A. To paraphrase the immortal words of Neil Diamond as sung by Davy Jones, “You’re a little bit wrong, he’s a little bit right.”
Beginning in October 1980 and continuing at least until February of 1982, students at Boalt Hall published a newspaper titled — not Pravda — but its Google Translator equivalent, The Truth.
Volume one, number one of the newspaper explained the choice of name:
“This paper used to be called the ‘Suspended Sentence.’ I always thought that was a bit precious. And then, of course, those two words became synonymous with terms like ‘head lice’ or ‘discharge’. Besides it’s bad luck to take the name of a dead relative.

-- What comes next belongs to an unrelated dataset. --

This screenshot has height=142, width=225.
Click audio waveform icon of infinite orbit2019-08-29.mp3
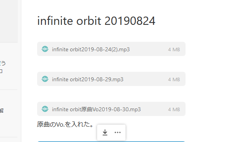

Some law school papers have names like ‘The Writ’ or ‘The Appeal’. Others have tags like ‘The Commentator” or “The Observer’ conjuring images of Marcus Aurelius pontificating on dialysis machines.
So, after three weeks of kvetch, this paper has ended up being called ‘The Truth’.
Yeah, I’ve been reminded ‘The Truth’ is English for Pravda, but I don’t feel responsible for another people’s molestation of the word. And, natch, it sounds like it ought to be printed in red ink on yellow paper, hawked on the corner, wild-eyed and spitting.”
In the Law School Archives we have copies of three issues of vol. 1, three issues of vol. 3, and one issue of vol. 4. We would love to be able to assemble an entire run if anyone has copies they want to pass along.
BTW, don’t underestimate Dean Kadish. He has a fine appreciation of law student irony.